**EXTRACTED DATA**.
==================================================

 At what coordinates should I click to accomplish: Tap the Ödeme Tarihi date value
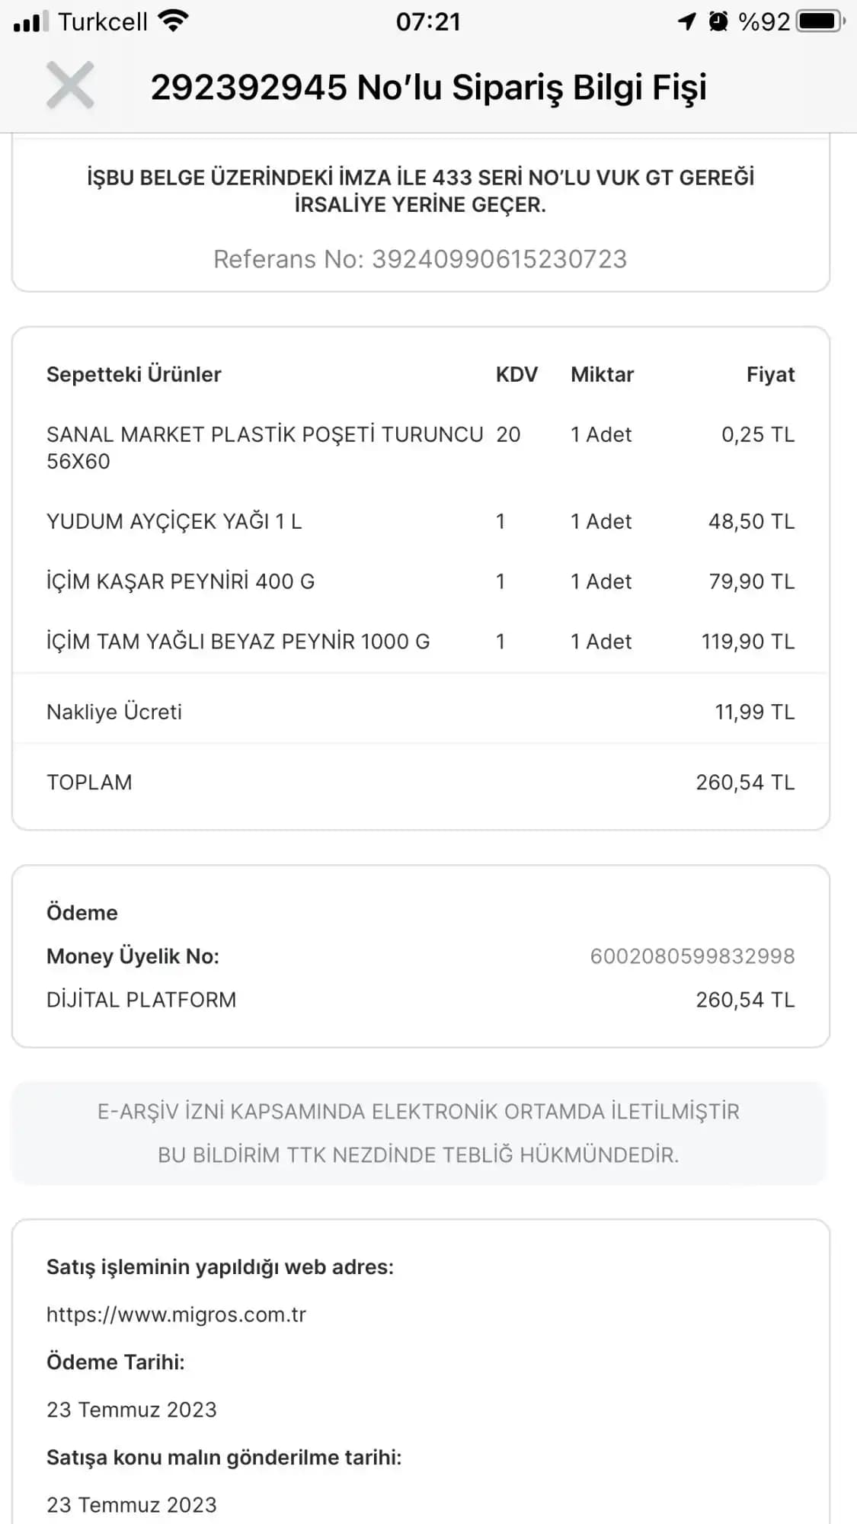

==================================================

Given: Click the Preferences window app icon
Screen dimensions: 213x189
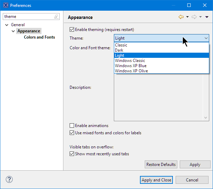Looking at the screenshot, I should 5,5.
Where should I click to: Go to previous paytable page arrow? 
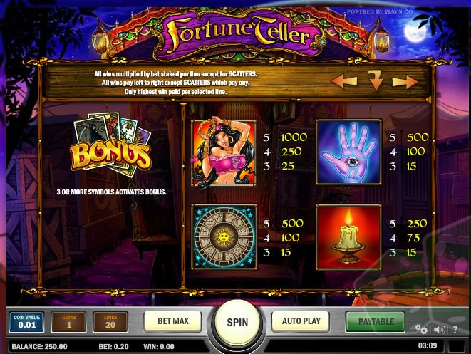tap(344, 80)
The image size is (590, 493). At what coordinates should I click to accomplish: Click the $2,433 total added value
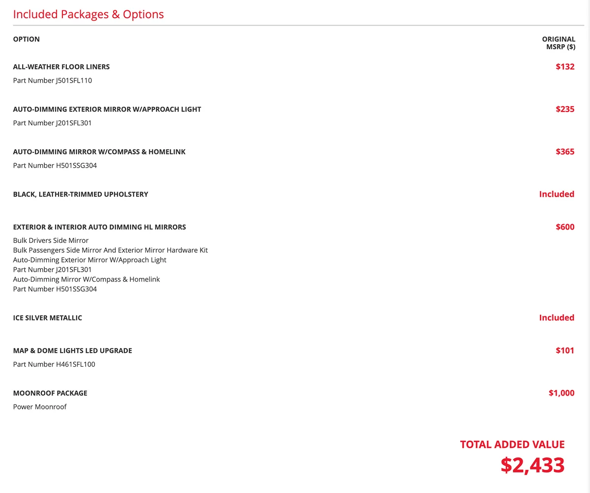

==================================================

**AIM OF THE TASK**.
Give again the lines of the listing above that run from the one with "Given: Click the Preferences window app icon" up to and including the one with "The image size". Keep them exact and omit the pictures.

**PROBLEM SOLUTION**.
Given: Click the Preferences window app icon
Screen dimensions: 213x189
Looking at the screenshot, I should 5,5.
Where should I click to: Go to previous paytable page arrow? 
tap(344, 80)
The image size is (590, 493). At what coordinates should I click to accomplish: Click the $2,433 total added value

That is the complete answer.